Бог знает на кого я походил – то ли на белое чучело, то ли на робота с поврежденным снегоочистителем! Но на душе у меня было легко. Чем больше у меня немели ноги – они даже перестали ныть, – тем веселее становилось на душе, вальс из „Евгения Онегина” отзвучал, а вместо него грянули аккорды Брильянтного вальса Шопена. И вот я вижу зал Пле-йель. Публика восторженно рукоплещет, – я заметил, что настоящие меломаны аплодируют всегда восторженно до экзальтации – тем самым они отличаются от простых любителей музыки.
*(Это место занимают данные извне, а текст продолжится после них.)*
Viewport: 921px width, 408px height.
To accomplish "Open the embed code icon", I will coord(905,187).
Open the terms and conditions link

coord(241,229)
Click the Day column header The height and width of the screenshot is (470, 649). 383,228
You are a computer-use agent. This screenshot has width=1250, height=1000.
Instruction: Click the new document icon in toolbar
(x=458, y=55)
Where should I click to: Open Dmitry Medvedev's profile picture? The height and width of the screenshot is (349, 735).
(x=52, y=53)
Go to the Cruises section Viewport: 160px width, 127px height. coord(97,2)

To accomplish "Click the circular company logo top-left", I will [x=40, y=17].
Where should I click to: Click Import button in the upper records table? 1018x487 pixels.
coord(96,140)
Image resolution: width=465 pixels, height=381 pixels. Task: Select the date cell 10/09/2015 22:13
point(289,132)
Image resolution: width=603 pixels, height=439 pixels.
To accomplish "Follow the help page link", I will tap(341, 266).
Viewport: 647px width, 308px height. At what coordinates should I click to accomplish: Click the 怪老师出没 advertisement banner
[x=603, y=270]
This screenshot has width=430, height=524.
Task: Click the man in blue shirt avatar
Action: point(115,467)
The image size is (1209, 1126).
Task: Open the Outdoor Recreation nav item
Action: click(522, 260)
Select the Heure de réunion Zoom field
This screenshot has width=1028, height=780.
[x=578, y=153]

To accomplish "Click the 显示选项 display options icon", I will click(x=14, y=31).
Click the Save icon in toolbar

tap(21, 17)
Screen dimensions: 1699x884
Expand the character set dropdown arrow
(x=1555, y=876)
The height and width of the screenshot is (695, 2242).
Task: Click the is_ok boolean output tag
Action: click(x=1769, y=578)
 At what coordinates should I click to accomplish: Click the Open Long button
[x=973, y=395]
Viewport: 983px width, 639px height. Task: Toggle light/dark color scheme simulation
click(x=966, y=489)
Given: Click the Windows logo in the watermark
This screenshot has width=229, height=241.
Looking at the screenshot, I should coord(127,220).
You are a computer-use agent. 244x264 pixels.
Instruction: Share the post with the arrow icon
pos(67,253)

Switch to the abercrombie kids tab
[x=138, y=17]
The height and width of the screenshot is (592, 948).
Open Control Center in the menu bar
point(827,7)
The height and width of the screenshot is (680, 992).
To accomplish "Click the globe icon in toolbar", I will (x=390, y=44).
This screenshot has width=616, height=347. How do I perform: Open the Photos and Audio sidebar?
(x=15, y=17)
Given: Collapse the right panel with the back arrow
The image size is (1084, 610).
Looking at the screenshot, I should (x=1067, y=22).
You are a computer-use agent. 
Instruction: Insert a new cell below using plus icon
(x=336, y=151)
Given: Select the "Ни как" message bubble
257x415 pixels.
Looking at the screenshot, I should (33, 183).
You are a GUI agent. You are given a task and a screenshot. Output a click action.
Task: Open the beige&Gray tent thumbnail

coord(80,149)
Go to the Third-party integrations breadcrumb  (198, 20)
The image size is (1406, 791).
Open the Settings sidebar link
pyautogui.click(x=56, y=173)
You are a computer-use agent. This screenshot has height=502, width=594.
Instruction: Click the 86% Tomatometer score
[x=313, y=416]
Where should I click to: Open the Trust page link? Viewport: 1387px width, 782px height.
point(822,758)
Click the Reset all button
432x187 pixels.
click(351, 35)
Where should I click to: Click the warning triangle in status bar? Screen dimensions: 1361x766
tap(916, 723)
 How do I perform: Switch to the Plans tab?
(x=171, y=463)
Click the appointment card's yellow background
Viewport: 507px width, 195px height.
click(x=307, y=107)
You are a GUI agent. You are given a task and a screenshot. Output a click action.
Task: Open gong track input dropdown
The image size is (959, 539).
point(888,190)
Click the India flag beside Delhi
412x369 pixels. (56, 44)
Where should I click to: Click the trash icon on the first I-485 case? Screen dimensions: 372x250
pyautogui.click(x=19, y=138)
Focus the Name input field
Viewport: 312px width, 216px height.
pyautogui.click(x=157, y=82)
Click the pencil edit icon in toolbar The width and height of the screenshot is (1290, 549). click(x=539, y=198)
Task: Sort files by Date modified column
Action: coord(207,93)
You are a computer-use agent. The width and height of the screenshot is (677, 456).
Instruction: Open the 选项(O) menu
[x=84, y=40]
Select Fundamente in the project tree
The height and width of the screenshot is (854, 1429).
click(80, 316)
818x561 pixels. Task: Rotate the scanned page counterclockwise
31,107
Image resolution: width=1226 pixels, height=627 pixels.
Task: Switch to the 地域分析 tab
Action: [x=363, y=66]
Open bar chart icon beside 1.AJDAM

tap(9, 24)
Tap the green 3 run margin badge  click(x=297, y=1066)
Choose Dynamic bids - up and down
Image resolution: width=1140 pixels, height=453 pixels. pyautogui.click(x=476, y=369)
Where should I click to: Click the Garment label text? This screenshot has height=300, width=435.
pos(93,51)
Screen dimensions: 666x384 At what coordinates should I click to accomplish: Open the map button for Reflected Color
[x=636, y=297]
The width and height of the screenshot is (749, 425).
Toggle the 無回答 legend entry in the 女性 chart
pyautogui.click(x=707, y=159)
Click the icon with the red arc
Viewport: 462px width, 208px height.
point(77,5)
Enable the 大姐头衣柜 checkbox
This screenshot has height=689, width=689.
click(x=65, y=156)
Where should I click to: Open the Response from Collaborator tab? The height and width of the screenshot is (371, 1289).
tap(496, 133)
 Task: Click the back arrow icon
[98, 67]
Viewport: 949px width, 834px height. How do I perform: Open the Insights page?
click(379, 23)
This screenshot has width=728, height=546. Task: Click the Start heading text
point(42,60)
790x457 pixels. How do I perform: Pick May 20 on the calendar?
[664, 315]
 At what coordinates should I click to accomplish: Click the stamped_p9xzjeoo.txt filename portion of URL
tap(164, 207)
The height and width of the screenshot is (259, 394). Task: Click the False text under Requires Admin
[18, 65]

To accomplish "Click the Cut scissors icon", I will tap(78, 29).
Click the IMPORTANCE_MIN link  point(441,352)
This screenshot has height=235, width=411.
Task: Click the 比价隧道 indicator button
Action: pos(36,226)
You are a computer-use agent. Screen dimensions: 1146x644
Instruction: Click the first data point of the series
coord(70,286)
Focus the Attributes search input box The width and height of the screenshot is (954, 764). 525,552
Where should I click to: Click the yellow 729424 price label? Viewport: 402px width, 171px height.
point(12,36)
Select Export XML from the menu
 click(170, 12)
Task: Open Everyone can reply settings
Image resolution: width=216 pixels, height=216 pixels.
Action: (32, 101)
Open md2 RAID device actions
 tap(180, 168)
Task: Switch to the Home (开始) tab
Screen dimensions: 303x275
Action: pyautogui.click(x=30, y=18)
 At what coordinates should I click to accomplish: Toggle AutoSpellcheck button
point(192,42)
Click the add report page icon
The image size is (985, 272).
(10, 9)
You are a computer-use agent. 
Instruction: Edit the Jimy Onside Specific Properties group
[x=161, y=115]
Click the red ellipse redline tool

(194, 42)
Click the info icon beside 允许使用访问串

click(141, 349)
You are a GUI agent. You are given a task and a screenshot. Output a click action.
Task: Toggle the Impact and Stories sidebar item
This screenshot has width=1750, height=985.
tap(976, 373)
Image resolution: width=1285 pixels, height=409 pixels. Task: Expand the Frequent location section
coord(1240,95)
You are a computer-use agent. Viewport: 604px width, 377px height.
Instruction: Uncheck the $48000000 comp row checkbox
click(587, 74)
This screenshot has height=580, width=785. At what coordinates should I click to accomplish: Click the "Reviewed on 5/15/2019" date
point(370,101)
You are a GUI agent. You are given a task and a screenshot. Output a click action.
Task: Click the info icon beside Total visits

Виолетта в вечернем открытом платье, плотно облегающем ее стан, бледная, взволнованная, обводит глазами первые ряды – она ищет студента-первокурсника, свою первую любовь, отца своего ребенка, а он, отец ее Жозефины, тепер уже солидный мужчина с титулом ученого, смотрит печально-удивленным взглядом на женщину в черном вечернем платье и думает, что перед ним не его Виолетта, а ее старшая сестра, с которой он не имеет ничего общего…
Какой удивительный снег!
Один робот, из тех, что спасают пьяниц, остановился возле меня и осторожно отряхнул с моей головы и плеч целые, сугробы снега. Горячий комок вырвался из моей груди и подкатил к горлу, глаза защипало. „Сын мой!” – хотел крикнуть я, мне захотелось его обнять, прижаться к железной груди. Но я сдержал свой порыв. Робот-то не знает, что я его отец. Он примет меня за пьяного, подхватит под мышки и живо доставит в ближайший вытрезвитель. „Дитя мое – подумал я, – кто же наслал на меня эту напасть – до смерти любить тебя и ненавидеть?!”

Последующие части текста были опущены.